# searching a STAC catalog for different kinds of data

This notebook aims to demonstrate how to search different kinds of data in a STAC catalog, using the same search criteria.

For this, we need:
- `shapely` to define the search geometry
- `pystac-client` to query the STAC API
- `stac-geoparquet` to store the queried items as `geoparquet` files
- `geopandas` to work around an issue with `stac-geoparquet`
- `pyarrow` to read the `geoparquet` files
- `lonboard` to visualize the geometries
- `stac-insitu` to filter trajectories

In [None]:
import json
import pathlib

import geopandas as gpd
import lonboard
import numpy as np
import pyarrow.parquet as pq
import pystac
import pystac_client
import shapely
import stac_geoparquet
from matplotlib import colormaps
from stac_insitu.filter import filter_trajectories

cache_root = pathlib.Path.home() / "work/data/stac/cache"
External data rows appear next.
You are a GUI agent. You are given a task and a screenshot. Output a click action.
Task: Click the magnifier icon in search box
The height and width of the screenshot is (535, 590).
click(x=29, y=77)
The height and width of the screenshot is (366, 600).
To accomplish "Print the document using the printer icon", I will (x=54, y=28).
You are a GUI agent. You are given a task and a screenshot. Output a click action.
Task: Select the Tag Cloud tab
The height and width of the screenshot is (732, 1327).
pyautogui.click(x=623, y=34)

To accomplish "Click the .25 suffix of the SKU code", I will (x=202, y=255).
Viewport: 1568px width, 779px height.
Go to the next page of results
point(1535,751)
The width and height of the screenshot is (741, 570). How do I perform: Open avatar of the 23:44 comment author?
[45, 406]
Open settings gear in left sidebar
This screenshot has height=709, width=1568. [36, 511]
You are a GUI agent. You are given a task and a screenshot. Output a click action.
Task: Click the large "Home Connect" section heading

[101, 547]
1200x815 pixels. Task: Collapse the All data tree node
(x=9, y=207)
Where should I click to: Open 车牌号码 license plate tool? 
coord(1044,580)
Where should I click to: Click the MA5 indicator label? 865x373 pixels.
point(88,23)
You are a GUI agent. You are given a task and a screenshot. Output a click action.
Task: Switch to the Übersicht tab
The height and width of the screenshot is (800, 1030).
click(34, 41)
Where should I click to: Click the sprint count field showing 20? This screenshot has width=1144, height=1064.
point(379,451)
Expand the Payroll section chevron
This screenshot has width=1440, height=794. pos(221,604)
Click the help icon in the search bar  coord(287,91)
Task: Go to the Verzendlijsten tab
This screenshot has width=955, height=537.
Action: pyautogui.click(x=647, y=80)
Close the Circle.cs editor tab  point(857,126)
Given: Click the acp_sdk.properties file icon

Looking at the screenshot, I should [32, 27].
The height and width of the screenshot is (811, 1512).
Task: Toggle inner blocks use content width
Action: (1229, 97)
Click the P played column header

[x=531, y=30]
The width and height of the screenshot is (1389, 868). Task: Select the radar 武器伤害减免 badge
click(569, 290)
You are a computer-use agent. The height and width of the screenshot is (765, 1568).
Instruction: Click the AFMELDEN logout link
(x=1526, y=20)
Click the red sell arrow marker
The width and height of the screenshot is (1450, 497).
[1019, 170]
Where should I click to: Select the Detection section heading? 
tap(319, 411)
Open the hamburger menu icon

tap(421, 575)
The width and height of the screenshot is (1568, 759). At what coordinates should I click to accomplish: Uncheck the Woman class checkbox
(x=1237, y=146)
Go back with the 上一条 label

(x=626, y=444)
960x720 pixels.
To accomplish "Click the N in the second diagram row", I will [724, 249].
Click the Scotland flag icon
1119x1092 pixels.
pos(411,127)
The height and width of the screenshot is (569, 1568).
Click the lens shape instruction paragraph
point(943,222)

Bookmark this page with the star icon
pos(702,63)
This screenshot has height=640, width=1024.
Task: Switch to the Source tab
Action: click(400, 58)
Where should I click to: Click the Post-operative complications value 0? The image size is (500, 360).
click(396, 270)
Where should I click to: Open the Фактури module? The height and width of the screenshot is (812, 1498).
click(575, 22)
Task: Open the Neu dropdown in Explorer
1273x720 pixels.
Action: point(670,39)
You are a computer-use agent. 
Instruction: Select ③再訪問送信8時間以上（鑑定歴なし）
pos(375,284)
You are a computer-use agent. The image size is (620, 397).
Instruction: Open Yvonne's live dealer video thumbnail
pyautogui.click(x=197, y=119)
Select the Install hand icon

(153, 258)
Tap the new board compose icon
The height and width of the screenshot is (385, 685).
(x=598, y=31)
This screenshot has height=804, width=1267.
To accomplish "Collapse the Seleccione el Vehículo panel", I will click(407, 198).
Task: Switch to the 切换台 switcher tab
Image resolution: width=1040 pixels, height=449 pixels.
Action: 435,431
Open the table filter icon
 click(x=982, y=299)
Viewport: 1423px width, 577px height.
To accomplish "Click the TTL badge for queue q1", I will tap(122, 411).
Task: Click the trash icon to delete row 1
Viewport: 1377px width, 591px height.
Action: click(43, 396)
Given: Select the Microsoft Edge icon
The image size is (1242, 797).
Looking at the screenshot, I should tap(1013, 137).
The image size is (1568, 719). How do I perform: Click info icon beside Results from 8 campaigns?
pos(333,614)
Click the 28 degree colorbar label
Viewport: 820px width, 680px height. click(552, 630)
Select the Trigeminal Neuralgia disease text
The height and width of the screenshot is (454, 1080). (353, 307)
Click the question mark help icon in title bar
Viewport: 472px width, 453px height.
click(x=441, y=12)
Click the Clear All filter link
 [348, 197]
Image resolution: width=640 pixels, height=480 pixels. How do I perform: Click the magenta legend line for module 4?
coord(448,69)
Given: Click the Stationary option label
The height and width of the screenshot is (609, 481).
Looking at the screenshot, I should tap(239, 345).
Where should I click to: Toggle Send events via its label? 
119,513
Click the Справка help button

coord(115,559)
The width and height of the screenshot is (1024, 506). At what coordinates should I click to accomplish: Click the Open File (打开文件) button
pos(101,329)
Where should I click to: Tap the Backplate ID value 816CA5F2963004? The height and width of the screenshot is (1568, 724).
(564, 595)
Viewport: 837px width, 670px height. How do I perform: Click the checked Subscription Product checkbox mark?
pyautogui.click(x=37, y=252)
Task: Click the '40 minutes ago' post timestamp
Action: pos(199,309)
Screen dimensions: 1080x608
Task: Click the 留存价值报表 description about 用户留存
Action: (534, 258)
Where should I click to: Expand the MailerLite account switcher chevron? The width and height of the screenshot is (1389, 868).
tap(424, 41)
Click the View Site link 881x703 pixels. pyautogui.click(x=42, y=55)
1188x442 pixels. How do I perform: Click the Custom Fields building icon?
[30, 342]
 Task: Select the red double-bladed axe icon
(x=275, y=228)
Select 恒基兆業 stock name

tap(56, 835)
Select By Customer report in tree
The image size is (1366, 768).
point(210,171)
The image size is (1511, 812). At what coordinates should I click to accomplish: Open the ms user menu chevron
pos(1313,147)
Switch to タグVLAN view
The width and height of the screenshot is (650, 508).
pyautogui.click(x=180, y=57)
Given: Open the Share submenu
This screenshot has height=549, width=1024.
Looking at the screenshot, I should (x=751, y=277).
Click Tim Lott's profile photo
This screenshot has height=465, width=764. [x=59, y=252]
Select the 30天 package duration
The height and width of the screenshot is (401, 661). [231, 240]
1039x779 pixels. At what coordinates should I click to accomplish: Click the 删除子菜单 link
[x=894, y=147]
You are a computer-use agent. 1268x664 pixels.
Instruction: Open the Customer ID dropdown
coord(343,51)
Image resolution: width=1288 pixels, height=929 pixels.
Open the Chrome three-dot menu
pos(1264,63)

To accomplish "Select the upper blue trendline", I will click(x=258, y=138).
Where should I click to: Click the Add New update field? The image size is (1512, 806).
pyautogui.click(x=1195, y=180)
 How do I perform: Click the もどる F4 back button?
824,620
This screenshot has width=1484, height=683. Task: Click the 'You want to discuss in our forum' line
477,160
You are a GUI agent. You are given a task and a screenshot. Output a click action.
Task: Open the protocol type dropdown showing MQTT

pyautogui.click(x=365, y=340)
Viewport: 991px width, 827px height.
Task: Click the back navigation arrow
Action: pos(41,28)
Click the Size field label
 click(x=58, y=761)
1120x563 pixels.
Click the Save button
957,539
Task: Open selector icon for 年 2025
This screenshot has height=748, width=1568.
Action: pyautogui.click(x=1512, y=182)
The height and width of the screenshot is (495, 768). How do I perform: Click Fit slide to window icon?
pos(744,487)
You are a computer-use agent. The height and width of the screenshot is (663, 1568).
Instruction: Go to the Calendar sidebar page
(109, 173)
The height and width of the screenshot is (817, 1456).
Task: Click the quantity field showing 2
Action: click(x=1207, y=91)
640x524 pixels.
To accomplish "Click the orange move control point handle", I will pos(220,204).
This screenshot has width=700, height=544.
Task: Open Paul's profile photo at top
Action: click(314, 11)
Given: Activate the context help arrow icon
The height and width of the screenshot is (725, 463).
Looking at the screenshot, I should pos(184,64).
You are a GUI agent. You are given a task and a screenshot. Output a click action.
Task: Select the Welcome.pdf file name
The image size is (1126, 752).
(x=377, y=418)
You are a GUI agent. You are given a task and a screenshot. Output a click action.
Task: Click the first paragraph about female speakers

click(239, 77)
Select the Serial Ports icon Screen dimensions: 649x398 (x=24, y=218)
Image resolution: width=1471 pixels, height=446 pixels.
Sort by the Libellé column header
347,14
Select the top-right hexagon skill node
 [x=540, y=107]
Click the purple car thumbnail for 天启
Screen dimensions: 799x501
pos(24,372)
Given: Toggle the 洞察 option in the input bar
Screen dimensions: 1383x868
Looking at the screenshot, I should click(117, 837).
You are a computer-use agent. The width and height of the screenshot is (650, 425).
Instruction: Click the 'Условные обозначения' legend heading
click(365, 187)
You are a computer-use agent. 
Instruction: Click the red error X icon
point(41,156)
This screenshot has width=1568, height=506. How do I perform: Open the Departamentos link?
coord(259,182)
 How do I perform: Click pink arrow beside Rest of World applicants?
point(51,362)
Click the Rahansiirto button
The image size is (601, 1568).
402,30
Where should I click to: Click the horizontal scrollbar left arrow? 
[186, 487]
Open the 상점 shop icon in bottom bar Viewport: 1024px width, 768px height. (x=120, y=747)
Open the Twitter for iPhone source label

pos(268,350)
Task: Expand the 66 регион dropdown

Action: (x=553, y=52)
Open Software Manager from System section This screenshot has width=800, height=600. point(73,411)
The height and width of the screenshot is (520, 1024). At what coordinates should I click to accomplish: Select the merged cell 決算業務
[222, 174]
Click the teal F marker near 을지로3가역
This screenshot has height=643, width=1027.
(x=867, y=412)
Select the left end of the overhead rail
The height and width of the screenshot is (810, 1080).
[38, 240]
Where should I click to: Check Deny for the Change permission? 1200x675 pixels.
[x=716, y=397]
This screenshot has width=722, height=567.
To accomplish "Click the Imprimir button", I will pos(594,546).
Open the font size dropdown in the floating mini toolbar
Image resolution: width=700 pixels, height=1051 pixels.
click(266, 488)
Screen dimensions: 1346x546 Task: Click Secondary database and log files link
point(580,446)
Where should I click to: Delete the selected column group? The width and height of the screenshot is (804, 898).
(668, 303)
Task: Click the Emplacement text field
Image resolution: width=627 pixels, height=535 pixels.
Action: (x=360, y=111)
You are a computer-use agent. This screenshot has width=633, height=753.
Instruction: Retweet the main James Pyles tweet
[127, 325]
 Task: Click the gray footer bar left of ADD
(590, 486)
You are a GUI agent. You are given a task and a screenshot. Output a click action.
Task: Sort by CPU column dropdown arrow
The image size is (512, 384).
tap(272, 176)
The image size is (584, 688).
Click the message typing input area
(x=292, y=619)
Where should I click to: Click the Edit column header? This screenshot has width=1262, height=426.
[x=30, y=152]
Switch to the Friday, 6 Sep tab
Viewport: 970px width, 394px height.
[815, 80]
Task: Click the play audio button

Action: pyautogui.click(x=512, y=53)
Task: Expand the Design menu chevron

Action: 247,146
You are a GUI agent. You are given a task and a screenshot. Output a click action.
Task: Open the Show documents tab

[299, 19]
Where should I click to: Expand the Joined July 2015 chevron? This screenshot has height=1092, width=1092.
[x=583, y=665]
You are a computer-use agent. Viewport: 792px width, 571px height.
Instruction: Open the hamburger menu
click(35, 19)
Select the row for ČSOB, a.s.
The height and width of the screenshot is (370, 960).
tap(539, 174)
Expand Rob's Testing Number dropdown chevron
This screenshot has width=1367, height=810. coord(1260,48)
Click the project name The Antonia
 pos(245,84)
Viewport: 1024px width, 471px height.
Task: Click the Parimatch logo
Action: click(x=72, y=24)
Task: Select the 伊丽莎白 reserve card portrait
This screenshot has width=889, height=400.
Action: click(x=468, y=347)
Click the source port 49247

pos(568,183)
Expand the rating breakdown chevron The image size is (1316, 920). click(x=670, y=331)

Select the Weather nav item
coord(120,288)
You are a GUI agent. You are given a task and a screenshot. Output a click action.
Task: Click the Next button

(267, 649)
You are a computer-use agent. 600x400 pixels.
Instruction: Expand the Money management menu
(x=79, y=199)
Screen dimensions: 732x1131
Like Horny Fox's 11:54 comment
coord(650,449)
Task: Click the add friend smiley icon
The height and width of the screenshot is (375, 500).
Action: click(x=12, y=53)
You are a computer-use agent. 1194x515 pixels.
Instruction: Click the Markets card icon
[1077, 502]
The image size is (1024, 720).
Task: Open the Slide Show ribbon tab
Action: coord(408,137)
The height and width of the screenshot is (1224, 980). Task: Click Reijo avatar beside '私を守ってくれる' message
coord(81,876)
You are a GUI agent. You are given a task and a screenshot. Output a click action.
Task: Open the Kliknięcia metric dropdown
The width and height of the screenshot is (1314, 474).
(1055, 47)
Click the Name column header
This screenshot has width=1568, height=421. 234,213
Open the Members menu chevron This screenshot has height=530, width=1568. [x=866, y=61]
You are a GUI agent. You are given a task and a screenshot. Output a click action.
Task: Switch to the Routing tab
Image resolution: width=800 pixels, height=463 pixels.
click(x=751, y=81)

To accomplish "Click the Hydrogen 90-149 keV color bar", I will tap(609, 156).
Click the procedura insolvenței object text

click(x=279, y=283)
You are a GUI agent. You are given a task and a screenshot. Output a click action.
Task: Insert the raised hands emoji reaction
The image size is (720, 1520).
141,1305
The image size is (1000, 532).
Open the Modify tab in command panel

some functions for easy I/O

In [None]:
def dump_to_ndjson(collection, path):
    with open(path, "w") as f:
        for item in collection:
            json.dump(item.to_dict(), f, separators=(",", ":"))
            f.write("\n")


def read_ndjson(path):
    """read geometries and IDs from a ndjson file"""
    with open(path) as f:
        items = [pystac.Item.from_dict(json.loads(line)) for line in f]

    geometries = [shapely.from_geojson(json.dumps(item.geometry)) for item in items]
    collection_ids = [item.collection_id for item in items]
    item_ids = [item.id for item in items]
    return gpd.GeoDataFrame(
        {"collection": collection_ids, "id": item_ids},
        geometry=geometries,
        crs="epsg:4326",
    )


def write_to_geoparquet(collection, cache_root, path):
    cache_path = cache_root.joinpath(path.name).with_suffix(".jsonl")
    dump_to_ndjson(collection, cache_path)
    stac_geoparquet.arrow.parse_stac_ndjson_to_parquet(cache_path, path)

## connect to the STAC API

In [None]:
client = pystac_client.Client.open("http://localhost:9588")
client

## definition of the search

The search consists of a bbox (represented by a polygon) and a timespan (represented by start / stop times).

In [None]:
bbox = shapely.box(-8, 46, 1, 51)
datetime = ["2022-05-10T00:00:00", "2022-05-12T00:00:00"]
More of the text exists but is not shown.